23 gynécologues ukrainiennes ont posé leurs valises à Clermont-Ferrrand pour une semaine afin de suivre un stage au CICE, centre international de chirurgie endoscopique. Une parenthèse qui leur permet de continuer à pratiquer leur métier.
Les réflexes reviennent au fil des exercices. Ce jeudi 18 mai à Clermont-Ferrand, 23 gynécologues ukrainiennes ont retrouvé les gestes qui constituent leur métier et qu’elles n’ont plus réalisé depuis le début de la guerre.
Si elles sont en Auvergne pour une formation d'une semaine, ce séjour dépasse largement le cadre des apprentissages. Ces cinq jours intensifs sont aussi une parenthèse loin de l'enfer qu'elles ont quitté momentanément.
"Ça me permet de penser à autre chose qu'à la guerre, de pratiquer mon métier et d'oublier un peu la situation de mon pays” explique Anna Novosad, gynécologue à Kiev. "Ça m'aide surtout à me projeter, à penser à mon avenir professionnel en tant que docteur.”
Au programme de la matinée ce jour-là, une endométriose. L'opération se déroule au même moment à Naples en Italie, commentée par le chirurgien en personne et suivie à distance par une centaine d'ukrainiennes restées au pays.
Quand les chars sont arrivés à l'hôpital, les russes se sont positionnés devant l'entrée principale et ils ont pointé leur canon dans notre direction.
Inna Komisarova, gynécologue originaire de Boutcha
Dans l'amphithéâtre clermontois, elles sont 23. Inna Komisarova est originaire de Boutcha. Cette localité située au nord-ouest de Kiev a été le théâtre de quelques-unes des pires atrocités russes, suscitant l'indignation internationale début avril.
“Quand les chars sont arrivés à l'hôpital, les russes se sont positionnés devant l'entrée principale et ils ont pointé leur canon dans notre direction.” raconte-t-elle. “J'ai vu des cadavres dans les rues et les militaires nous interdisaient de les approcher. Nous n'avons pas pu les enterrer. Les Russes ont tué aussi des civils qui cherchaient à fuir la ville. Il y avait des familles décimées dans des voitures à l'arrêt.”
Je souhaiterais qu'elles puissent rentrer dans leur lieu d'activité habituel, malheureusement, ça ne sera pas le cas pour toutes parce que certains hôpitaux ont été détruits.

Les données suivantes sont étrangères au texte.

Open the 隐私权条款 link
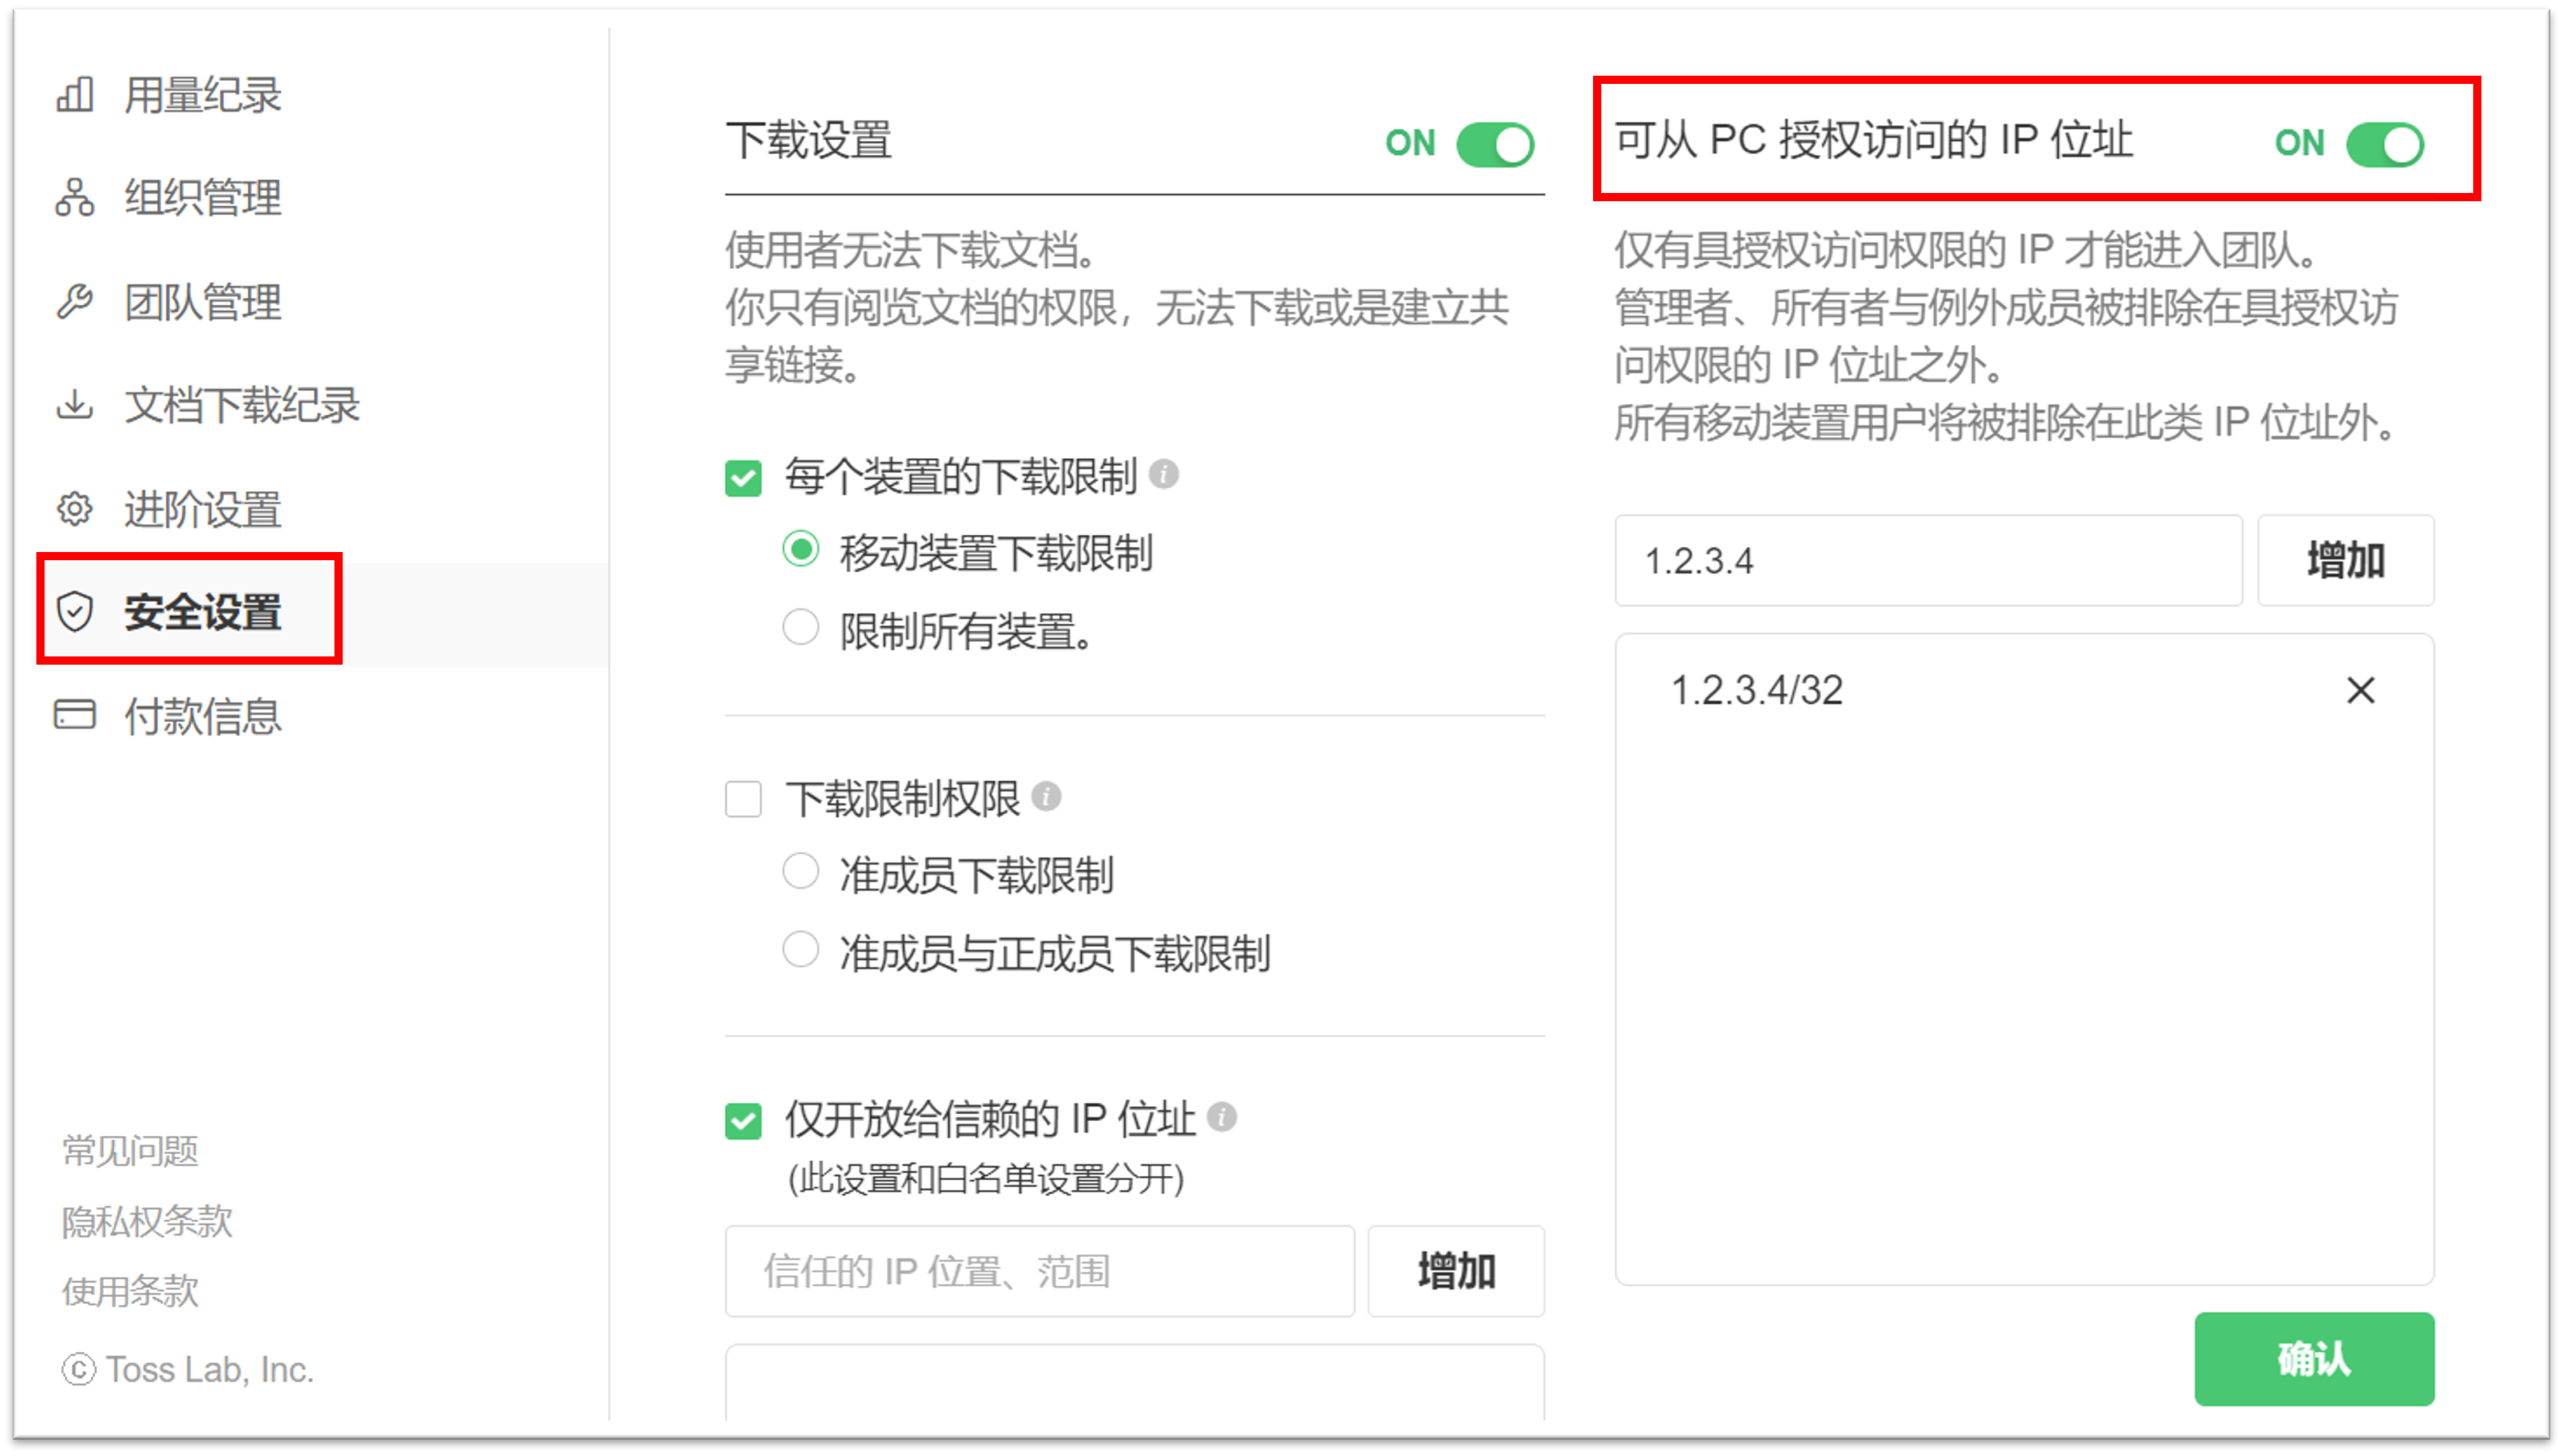The height and width of the screenshot is (1456, 2563). (147, 1221)
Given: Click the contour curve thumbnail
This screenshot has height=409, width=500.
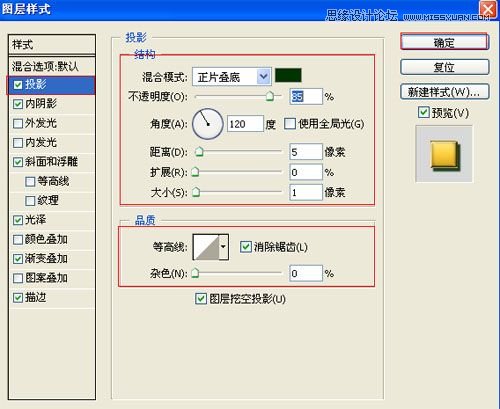Looking at the screenshot, I should coord(206,247).
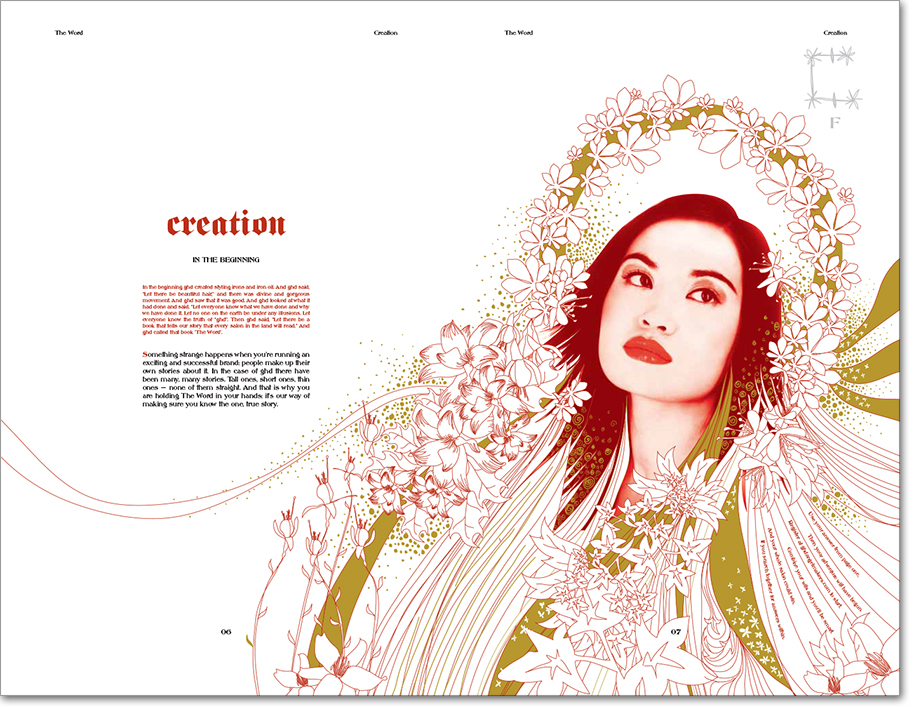Select page number 07
This screenshot has height=710, width=915.
(x=675, y=631)
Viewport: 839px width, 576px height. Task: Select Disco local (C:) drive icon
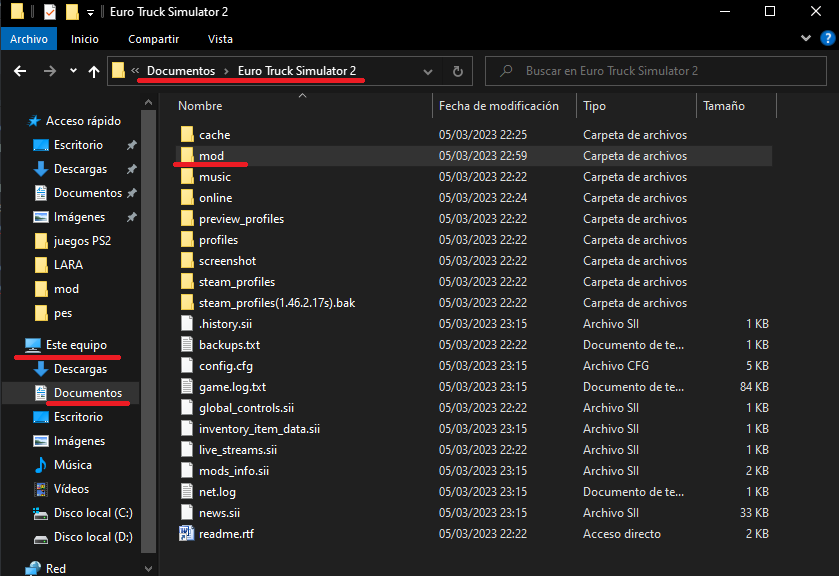tap(41, 513)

Professeur Revas Botchorishvili
Ironie de l'histoire, les échanges se font ici en russe entre les stagiaires et le directeur du centre Centre International de Chirurgie Endoscopique. Le professeur Revas Botchorishvili a quitté la Géorgie en 1993 après la chute du Mur. La guerre, il l’a vécue à distance en 2008 lorsque les Russes ont envahi son pays. Cette formation gratuite et solidaire, c'est un peu son effort de guerre pour l’Ukraine, pays où il s'est rendu une trentaine de fois en moins de 20 ans.
“Elles se projettent déjà dans l'après” constate-t-il. “Tout ce dont on discute ici, c'est pour l’appliquer après sur place.” Mais ça ne sera pas simple, et certainement pas immédiat. “Je souhaiterais qu'elles puissent rentrer dans leur lieu d'activité habituel, malheureusement, ça ne sera pas le cas pour toutes parce que certains hôpitaux ont été détruits. On sait aujourd'hui qu'il y a eu plus de 100 hôpitaux détruits, ils ont vraiment été ciblés, comme en Syrie.”
Face à cet avenir incertain, il y a pourtant toujours de l'espoir. Avant de repartir, les 23 stagiaires ont entonné ensemble "Oï ou louzi tchervona kalyna”, chant ukrainien devenu hymne de résistance face à l’invasion russe.